▶ _Assignment_: Would you write out all the records again, exactly?
---------- Given entries
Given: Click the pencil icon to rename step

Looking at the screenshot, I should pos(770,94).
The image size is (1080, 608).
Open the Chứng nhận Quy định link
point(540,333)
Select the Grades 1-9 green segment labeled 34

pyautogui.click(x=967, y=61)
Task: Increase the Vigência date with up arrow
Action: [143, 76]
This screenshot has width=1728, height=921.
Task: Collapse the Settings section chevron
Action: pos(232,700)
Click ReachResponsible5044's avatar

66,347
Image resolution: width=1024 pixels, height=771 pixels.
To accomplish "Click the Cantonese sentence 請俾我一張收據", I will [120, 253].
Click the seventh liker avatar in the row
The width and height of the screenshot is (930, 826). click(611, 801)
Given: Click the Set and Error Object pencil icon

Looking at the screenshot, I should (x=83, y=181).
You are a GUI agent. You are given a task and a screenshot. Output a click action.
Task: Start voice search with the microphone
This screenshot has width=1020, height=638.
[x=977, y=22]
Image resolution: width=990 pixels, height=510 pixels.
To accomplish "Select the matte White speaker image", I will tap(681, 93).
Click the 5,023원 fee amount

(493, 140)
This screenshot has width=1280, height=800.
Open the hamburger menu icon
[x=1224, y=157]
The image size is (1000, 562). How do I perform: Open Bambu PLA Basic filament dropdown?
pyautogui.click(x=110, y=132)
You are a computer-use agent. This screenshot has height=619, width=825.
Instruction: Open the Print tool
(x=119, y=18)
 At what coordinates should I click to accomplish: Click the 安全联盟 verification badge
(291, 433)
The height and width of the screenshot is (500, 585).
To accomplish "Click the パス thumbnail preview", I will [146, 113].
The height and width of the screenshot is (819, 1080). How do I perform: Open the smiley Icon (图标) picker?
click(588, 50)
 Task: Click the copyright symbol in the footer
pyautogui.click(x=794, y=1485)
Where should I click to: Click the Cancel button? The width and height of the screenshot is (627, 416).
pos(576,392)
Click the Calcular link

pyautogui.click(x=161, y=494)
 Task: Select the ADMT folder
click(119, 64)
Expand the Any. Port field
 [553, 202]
--------------------
▶ _The answer_:
Given: Click the pencil icon to rename step

Looking at the screenshot, I should pos(770,94).
The image size is (1080, 608).
Open the Chứng nhận Quy định link
point(540,333)
Select the Grades 1-9 green segment labeled 34

pyautogui.click(x=967, y=61)
Task: Increase the Vigência date with up arrow
Action: [143, 76]
This screenshot has width=1728, height=921.
Task: Collapse the Settings section chevron
Action: pos(232,700)
Click ReachResponsible5044's avatar

66,347
Image resolution: width=1024 pixels, height=771 pixels.
To accomplish "Click the Cantonese sentence 請俾我一張收據", I will [120, 253].
Click the seventh liker avatar in the row
The width and height of the screenshot is (930, 826). click(611, 801)
Given: Click the Set and Error Object pencil icon

Looking at the screenshot, I should (x=83, y=181).
You are a GUI agent. You are given a task and a screenshot. Output a click action.
Task: Start voice search with the microphone
This screenshot has width=1020, height=638.
[x=977, y=22]
Image resolution: width=990 pixels, height=510 pixels.
To accomplish "Select the matte White speaker image", I will tap(681, 93).
Click the 5,023원 fee amount

(493, 140)
This screenshot has width=1280, height=800.
Open the hamburger menu icon
[x=1224, y=157]
The image size is (1000, 562). How do I perform: Open Bambu PLA Basic filament dropdown?
pyautogui.click(x=110, y=132)
You are a computer-use agent. This screenshot has height=619, width=825.
Instruction: Open the Print tool
(x=119, y=18)
 At what coordinates should I click to accomplish: Click the 安全联盟 verification badge
(291, 433)
The height and width of the screenshot is (500, 585).
To accomplish "Click the パス thumbnail preview", I will [146, 113].
The height and width of the screenshot is (819, 1080). How do I perform: Open the smiley Icon (图标) picker?
click(588, 50)
 Task: Click the copyright symbol in the footer
pyautogui.click(x=794, y=1485)
Where should I click to: Click the Cancel button? The width and height of the screenshot is (627, 416).
pos(576,392)
Click the Calcular link

pyautogui.click(x=161, y=494)
 Task: Select the ADMT folder
click(119, 64)
Expand the Any. Port field
 [553, 202]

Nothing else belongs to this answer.